So I’ve been collecting and growing Hoya for a little while now. They’re very easy to grow and the flowers are amazing! If you’re new to growing Hoyas, here’s some things I realized by growing them myself.
If you’re interested in seeing a collection of my Hoya blog posts, here’s a link.
- Hoya is a succulent epiphyte, but they’re very different from regular succulents. They hate harsh, direct sunlight. Grow them in your living room or outdoors in the shade if you live in a fairly warm climate. Harsh direct sunlight will scorch the leaves. Indirect or filtered sunlight is best. A west/east facing window is perfect.
- Don’t let them dry out for long periods of time, especially in summer. They can live without water for quite a while, but if you want them to grow fast, they need water. I water mine every week in summer and every two weeks in winter. If the soil feels dry, you know it’s safe to water.
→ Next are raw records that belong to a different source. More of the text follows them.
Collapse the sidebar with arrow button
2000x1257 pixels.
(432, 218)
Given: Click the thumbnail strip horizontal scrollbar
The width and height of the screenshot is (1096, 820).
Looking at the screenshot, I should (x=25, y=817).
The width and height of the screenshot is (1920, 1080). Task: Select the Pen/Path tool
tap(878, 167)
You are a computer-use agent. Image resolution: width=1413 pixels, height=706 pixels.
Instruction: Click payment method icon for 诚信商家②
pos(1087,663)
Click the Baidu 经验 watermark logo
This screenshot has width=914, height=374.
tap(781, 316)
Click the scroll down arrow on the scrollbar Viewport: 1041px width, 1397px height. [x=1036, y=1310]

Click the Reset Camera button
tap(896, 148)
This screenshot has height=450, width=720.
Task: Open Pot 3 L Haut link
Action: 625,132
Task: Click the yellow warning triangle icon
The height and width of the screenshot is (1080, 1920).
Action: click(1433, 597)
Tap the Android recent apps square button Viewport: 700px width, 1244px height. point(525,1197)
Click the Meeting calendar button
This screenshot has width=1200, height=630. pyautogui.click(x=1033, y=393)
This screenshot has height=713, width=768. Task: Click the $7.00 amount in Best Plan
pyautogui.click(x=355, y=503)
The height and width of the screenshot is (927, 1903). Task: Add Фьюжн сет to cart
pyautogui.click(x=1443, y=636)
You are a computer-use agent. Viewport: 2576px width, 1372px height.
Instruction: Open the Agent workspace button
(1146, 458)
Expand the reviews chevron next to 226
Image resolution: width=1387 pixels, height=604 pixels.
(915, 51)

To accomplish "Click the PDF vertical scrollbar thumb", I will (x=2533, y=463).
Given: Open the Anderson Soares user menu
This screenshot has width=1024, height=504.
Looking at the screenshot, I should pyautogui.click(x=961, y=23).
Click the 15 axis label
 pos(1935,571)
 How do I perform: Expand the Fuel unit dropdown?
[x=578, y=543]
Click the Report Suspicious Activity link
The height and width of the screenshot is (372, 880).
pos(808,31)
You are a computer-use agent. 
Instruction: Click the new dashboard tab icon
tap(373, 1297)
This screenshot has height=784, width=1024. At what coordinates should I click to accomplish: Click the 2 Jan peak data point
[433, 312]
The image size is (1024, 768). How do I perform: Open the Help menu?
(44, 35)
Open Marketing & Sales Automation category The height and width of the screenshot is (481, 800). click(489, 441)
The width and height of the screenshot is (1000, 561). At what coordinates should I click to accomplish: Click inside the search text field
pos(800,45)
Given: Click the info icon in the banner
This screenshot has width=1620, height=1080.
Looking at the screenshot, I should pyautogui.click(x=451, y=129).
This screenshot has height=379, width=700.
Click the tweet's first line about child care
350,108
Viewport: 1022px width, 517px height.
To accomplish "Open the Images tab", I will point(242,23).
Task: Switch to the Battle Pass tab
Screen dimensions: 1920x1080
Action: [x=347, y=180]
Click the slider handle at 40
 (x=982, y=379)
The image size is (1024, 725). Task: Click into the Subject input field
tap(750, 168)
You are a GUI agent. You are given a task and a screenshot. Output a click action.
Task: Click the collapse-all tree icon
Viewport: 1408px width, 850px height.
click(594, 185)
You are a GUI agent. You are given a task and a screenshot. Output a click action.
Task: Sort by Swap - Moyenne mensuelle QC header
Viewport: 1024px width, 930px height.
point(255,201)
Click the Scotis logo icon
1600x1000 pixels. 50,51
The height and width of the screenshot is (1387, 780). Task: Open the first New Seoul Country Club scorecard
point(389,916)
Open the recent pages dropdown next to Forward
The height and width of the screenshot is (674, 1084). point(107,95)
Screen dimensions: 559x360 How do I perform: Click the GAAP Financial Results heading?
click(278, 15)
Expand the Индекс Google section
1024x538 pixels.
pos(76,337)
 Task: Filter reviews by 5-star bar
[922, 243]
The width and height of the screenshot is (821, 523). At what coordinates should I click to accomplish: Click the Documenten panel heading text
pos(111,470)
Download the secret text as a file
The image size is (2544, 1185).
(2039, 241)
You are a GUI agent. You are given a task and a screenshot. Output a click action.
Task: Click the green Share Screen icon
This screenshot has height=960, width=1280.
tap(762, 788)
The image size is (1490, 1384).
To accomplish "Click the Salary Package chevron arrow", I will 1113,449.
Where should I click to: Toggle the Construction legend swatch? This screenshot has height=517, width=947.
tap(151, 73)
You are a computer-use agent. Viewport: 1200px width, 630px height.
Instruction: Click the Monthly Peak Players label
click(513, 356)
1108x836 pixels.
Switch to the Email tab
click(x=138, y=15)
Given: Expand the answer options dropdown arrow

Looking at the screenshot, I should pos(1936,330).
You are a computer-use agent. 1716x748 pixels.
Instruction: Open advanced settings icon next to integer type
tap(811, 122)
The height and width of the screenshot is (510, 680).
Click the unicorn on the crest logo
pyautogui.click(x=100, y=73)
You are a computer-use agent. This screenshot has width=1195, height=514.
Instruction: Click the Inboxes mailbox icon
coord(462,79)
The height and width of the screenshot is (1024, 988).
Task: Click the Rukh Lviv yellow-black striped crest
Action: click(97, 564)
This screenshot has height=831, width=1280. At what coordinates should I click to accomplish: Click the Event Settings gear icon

- Fertilize every month in spring and summer and watch the results. The vines and flowers need energy to grow. I use a regular non-brand 10-10-10 fertilizer for indoor flowering plants.
- So.. the flowers. The most important thing here is lots of (indirect/filtered) sunlight. If you grow yours in the middle of your living room, far from your windows, it might not flower at all. Some types of Hoya are fussy and will resist all attempts at inducing flowers while others will bloom every year even when mistreated. Lots of light, moderate fertilization, medium to high air humidity, time and a sprinkle of luck will help. Hoya bella, Hoya carnosa and Hoya Pubicalyx bloom very easily if point 1-3 is under control.
Oh, and if your Hoya does develop peduncles and flower buds, do not move your plant! If the plant is stressed by the change in humidity and light, it will abort its flower buds. When your Hoya is done flowering, don’t remove the peduncles. Next year, it will develop flowers from those same peduncles.
- Propagating your Hoya is really easy, too. Take a clean knife or scissor and cut the stem just above a leaf pair, making sure the cutting has at least 2 leaves – preferably 4-6 leaves. You can propagate the cutting in moist soil or in a glass of clean water. Personally I found soil propagation more effective, especially when I use a plastic bag to keep humidity high. A healthy cutting will develop new roots in 1-3 weeks. If you water propagate, you can transfer the cutting to a pot with soil when the roots are a couple of cm. in length.